Quantum Geometry and Stability of Moir\'e Flatband Ferromagnetism

TL;DR

This paper investigates the stability of moiré flatband ferromagnetism by analyzing collective excitations and quantum geometry effects, deriving an analytical expression for spin stiffness, and exploring skyrmion excitations in relation to band topology.

Contribution

It provides a new analytical expression linking spin stiffness to quantum geometric quantities and reveals the role of Berry curvature in magnon stability and skyrmion-electron binding.

Findings

Berry curvature enhances spin magnon stiffness.

Analytical formula for spin stiffness involving quantum geometry.

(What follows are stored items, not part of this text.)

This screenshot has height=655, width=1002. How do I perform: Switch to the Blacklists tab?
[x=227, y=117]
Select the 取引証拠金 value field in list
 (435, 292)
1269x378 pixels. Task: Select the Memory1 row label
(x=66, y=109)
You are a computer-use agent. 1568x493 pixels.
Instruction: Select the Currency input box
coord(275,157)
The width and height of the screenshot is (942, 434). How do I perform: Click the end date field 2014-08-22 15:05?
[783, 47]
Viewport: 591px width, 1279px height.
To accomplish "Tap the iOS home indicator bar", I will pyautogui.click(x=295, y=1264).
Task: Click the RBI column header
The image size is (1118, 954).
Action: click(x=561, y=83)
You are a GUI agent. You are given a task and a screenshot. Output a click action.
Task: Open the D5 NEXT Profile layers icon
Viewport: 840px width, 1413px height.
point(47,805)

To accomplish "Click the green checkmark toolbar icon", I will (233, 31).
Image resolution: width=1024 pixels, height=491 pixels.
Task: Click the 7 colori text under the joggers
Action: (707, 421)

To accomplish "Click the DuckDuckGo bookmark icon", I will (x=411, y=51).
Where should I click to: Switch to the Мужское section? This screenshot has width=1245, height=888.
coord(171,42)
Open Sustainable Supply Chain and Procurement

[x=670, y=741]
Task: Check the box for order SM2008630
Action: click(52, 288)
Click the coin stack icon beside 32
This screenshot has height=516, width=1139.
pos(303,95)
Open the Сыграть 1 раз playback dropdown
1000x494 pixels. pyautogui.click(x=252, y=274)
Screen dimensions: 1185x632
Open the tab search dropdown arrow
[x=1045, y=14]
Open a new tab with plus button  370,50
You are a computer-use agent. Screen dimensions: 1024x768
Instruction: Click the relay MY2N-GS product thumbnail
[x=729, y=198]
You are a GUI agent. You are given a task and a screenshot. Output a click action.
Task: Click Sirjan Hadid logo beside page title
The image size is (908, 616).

Skyrmions bind electrons proportional to Chern number and winding number.

Abstract

Several moir\'e systems created by various twisted bilayers have manifested magnetism under flatband conditions leading to enhanced interaction effects. We theoretically study stability of moir\'e flatband ferromagnetism against collective excitations, with a focus on the effects of Bloch band quantum geometry. The spin magnon spectrum is calculated using different approaches, including Bethe-Salpeter equation, single mode approximation, and an analytical theory. One of our main results is an analytical expression for the spin stiffness in terms of the Coulomb interaction potential, the Berry curvatures, and the quantum metric tensor, where the last two quantities characterize the quantum geometry of moir\'e bands. This analytical theory shows that Berry curvatures play an important role in stiffening the spin magnons. Furthermore, we construct an effective field theory for the magnetization fluctuations, and show explicitly that skyrmion excitations bind an integer number of electrons that is proportional to the Bloch band Chern number and the skyrmion winding number.